*** Zitierter Textauszug
Wie ausweglos die Lage in Griechenland ist, zeigt auch die Heat Map, eine Art Wärmebildaufnahme von den Risiken für die Schuldentragfähigkeit des entsprechenden Landes. Kein armes afrikanisches Land, das der IWF in dieser Weise überprüft hat, hatte eine auschließlich aus (roten) Alarmsignalen bestehende Risikomatrix. In Griechenland ist nur die Frage der Fremdwährungsschulden weiss, weil der Punkt in einer Währungsunion nicht relevant ist.

Folgen: Der IWF will irgendwie aus der Nummer rauskommen.

Als das erste Griechenland-Paket beschlossen wurde, dienten zum einen die in der obigen Graphik beschriebenen gänzlich unrealistischen Einnahmeerwartungen dafür als Rechtfertigung. Aber selbst sie konnten nicht alle Exekutividirektoren überzeugen. Schließlich darf der IWF nach seinen Regularien eigentlich keine Beistandskredite gewähren, wenn nicht mit hoher Wahrscheinlichkeit die Rückzahlungsfähigkeit des Schuldners als gesichert gelten kann. 2012 konnte sie nicht angenommen werden, und noch während der Beratungen über die konkrete Griechenland-Finanzierung änderte der IWF auf Druck der Europäer die Spielregeln: Finanzierungen sollten auch in eine untragbare Situation möglich sein, wenn damit eine Ansteckung in anderen Ländern verhindert werden kann. Von dieser für seine Seriosität hochgefährlichen Systemic Exemption versucht der IWF sich in einem aufwändigen Konsultationsprozess mit seinen Mitglieder gerade wieder zu befreien.

Kollateralnutzen der Krise: eine bemerkenswerte Feststellung

In der Vergangenheit wurden Schuldenerlasse für Staaten vom IWF gerne mit der Begründung ausgeschlossen, das Land schließe sich damit vom Kapitalmarkt aus. Da es bei dem nun unvermeidlichen Schuldenerlass hauptsächlich um Forderungen des öffentlichen Sektors geht, betont der IWF, dass negative Marktreaktionen dadurch ausdrücklich nicht zu befürchten seine. Wie auch: bei einem Land, das schon lange keinen relevanten Zugang zu Kapitalmärkten mehr hat?
******
*** Datenauszüge
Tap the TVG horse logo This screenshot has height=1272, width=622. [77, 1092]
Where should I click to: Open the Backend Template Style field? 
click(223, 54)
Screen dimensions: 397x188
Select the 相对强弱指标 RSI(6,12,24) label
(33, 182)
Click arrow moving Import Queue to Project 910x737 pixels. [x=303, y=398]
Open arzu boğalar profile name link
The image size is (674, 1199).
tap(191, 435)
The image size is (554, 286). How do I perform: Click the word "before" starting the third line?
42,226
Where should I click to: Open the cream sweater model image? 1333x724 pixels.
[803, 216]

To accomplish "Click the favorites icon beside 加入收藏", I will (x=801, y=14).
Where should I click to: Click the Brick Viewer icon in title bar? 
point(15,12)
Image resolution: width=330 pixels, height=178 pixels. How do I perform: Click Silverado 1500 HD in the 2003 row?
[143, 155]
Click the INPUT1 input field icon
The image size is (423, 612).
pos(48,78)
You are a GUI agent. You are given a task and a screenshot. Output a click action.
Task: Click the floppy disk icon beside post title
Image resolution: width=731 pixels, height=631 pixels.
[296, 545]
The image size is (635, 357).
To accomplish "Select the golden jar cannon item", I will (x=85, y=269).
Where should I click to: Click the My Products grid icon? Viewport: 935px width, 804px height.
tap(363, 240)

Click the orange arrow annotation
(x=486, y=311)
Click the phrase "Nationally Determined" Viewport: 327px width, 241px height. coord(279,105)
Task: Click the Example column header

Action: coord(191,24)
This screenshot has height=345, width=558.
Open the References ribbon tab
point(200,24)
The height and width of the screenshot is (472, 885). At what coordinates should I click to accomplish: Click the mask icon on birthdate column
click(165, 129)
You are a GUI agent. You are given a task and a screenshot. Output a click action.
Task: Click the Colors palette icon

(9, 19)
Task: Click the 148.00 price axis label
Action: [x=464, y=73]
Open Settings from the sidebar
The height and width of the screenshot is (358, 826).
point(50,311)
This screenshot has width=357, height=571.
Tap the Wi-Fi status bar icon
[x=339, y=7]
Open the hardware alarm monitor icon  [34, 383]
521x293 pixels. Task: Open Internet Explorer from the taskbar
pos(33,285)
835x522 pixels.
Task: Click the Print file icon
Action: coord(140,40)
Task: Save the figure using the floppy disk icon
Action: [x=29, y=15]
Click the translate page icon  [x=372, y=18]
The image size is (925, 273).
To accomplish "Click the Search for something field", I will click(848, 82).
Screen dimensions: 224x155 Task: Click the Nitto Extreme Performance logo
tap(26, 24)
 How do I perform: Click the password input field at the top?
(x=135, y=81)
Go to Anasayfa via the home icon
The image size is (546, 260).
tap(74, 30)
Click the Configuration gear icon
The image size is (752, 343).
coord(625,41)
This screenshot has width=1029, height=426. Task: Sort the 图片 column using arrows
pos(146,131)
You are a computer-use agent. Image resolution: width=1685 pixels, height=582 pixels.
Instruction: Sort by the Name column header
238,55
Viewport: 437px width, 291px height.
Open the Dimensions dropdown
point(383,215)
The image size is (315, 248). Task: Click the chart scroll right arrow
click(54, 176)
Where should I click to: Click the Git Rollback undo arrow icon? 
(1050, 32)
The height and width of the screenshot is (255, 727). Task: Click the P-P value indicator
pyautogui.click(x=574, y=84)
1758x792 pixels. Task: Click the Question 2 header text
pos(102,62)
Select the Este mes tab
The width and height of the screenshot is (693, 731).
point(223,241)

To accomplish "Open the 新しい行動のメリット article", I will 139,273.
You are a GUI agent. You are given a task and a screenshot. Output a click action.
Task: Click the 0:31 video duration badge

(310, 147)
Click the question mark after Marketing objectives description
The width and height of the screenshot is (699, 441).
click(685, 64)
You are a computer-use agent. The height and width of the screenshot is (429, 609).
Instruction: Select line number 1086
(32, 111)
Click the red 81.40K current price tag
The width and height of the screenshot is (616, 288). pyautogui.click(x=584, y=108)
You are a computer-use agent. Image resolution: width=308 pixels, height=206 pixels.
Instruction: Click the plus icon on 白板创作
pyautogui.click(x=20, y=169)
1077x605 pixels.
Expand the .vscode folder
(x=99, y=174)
******
• [Zu bearbeiten]:
1: Welcher Punkt ist in der Risikomatrix für Griechenland laut dem Auszug über den IWF und Griechenland weiß, und warum?
2: Führen Sie den Auszug über den IWF und Griechenland im Anschluss an seinen letzten Satz weiter.

• [Lösungen je Aufgabe]:
1: Die Frage der Fremdwährungsschulden ist weiß, weil dieser Punkt in einer Währungsunion nicht relevant ist.

2:
Wer muss jetzt bluten?

Etwa 25 Milliarden seiner 317 Milliarden Euro öffentliche Schulden hat Griechenland gegenüber dem IWF. 67,5 Milliarden sind privaten Anleihegläubigern geschuldet, die bereits 2012 einen Schuldenschnitt akzeptiert haben. Der Rest sind bilaterale und multilaterale Rettungsfinanzierungen aus verschiedenen europäischen Töpfen. Soll Griechenland wenigstens auf das in den früheren Programmen angestrebte Niveau von 120 Prozent des Bruttoinlandsprodukts entlastet werden, müssen etwa ein Drittel aller Schulden, also noch einmal rund 100 Milliarden Euro gestrichen werden. Eine solche enorme Last wird sich kaum mit ausreichender Akzeptanz auf alle Schultern verteilen lassen, wenn es nicht in einem fairen, allen Betroffenen offenen Verhandlungsprozess geschieht. Die von der griechischen Regierung selbst ins Gespräch gebrachte Schuldenkonferenz nach dem Vorbild der Verhandlungen über Deutschlands Schulden in London 1952/3 könnten dafür ein Vorbild sein.